Hamlet : En pièces détachées
Marie Labrecque
Être ou ne pas être respectueux, telle est la question que posent les bons vieux classiques aux metteurs en scène d’aujourd’hui… et à laquelle les créateurs québécois répondent généralement par l’affirmative. Jeunesse théâtrale oblige, sans doute. Issu d’un pays où la tradition pèse plus lourdement, l’étonnant metteur en scène d’origine russe Alexandre Marine ne s’embarrasse manifestement pas de ces scrupules, signant un condensé éclairant, au style étourdissant, d’Hamlet. Il y avait longtemps qu’on n’avait pas vu une relecture aussi audacieuse, intelligente et imaginative d’un grand classique. Et quelle pièce peut mieux se prêter à toutes les libertés que l’éternel texte de Shakespeare, pan le plus connu du répertoire?
Dans ce spectacle qui respire l’intelligence du texte, on a la décapante impression de redécouvrir Hamlet, ramené aux dimensions d’une tragi-comédie à sept ou huit personnages, sans que l’essentiel de l’intrigue n’en souffre. Marine se paie même parfois le luxe de passer sur l’évidence: le fameux monologue existentiel d’Hamlet nous est servi familièrement, et en coup de vent, entre deux plats, au resto… Le prince du Danemark (Vitali Makarov) est ici un intellectuel égaré, perdu dans l’histoire dont il est censé être le héros paradoxal.

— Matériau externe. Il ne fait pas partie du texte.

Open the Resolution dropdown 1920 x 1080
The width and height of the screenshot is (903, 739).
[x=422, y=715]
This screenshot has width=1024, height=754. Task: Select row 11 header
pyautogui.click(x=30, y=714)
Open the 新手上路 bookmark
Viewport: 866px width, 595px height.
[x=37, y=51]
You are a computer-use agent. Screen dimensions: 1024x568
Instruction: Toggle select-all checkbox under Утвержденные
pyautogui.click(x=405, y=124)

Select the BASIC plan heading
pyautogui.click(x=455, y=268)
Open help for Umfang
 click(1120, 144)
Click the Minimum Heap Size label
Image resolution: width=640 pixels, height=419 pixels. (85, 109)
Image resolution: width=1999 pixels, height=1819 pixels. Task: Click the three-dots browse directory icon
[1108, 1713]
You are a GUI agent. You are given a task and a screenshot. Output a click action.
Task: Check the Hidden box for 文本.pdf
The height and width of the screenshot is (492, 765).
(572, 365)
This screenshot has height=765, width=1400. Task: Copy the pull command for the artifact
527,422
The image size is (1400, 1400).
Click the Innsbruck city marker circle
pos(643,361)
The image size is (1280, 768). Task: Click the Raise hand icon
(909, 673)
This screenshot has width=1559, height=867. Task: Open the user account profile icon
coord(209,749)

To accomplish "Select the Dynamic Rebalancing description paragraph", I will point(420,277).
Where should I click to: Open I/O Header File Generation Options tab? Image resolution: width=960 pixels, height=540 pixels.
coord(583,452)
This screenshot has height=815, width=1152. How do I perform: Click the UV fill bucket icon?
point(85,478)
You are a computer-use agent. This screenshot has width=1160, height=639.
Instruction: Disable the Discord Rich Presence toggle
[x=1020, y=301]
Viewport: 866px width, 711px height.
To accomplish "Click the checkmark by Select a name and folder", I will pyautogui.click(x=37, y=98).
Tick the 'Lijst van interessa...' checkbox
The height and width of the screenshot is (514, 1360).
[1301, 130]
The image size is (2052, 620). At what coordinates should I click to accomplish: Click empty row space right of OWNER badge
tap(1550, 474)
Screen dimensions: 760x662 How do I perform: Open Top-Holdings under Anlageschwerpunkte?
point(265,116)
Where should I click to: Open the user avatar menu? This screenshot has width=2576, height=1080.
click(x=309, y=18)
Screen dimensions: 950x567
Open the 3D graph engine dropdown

Cette «histoire pleine de bruit et de fureur» est racontée par un… bouffon: Yorick (interprété avec d’étonnants dons comiques et une souplesse élastique par Stéphane Brulotte), devenu ici le témoin protéiforme de cette tragédie de la vengeance et du pouvoir. Se faisant tour à tour guignol, fantôme, comédien et fossoyeur, l’ex-fou du roi, exhumé du royaume des morts par les bons soins de Marine, hante Hamlet tel son inconscient.
Prenant souvent l’allure d’un cauchemar surréaliste, balayée par une trame musicale utilisée comme un contrepoint dramatique, la production du Théâtre Deuxième Réalité ressemble à un jeu morbide, maintenant une juste balance de gravité et de dérision bouffonne.
Avec quatre tables pour tout décor et quelques bouts d’étoffe (plus les ingénieux costumes, d’inspirations diverses, de Valentina Komolova), Alexandre Marine organise un très habile puzzle scénique, où les scènes se télescopent rapidement. Les tables deviennent des tombeaux en un tournemain; les corps parlent, en pantomimes éloquentes,: les personnages tournoient tels des pantins, jouets d’un destin qui les dépasse et finira par les broyer…
Ce spectacle souvent surprenant, jouissant, (qui prend une couleur un peu plus sombre, plus sobre, en deuxième partie, suivant l’humeur du texte) bénéficie de lignes d’interprétation précises. Soulignons particulièrement la sensibilité de Karyne Lemieux (Ophélie), la force sombre de Patrice Savard (le roi) et le jeu vertigineux de Maria Monakhova en reine sensuelle. Quant au personnage-titre, il tient ici un rôle plus subtil que le grand héros tragique que l’on présente habituellement. Avec son accent un peu laborieux, l’Hamlet de Vitali Makarov machouille parfois son texte, mais cela n’est pas trop gênant dans un spectacle où le mouvement d’ensemble, enlevé et rigoureux, prime sur les morceaux de bravoure du texte, de même que les images et les sensations sur les répliques.
Décidément, Alexandre Marine s’affirme comme une addition de choix à la scène québécoise. On rêve de voir ce qu’il pourrait faire avec des outils artistiques plus élaborés. À quand une invitation dans un grand théâtre francophone?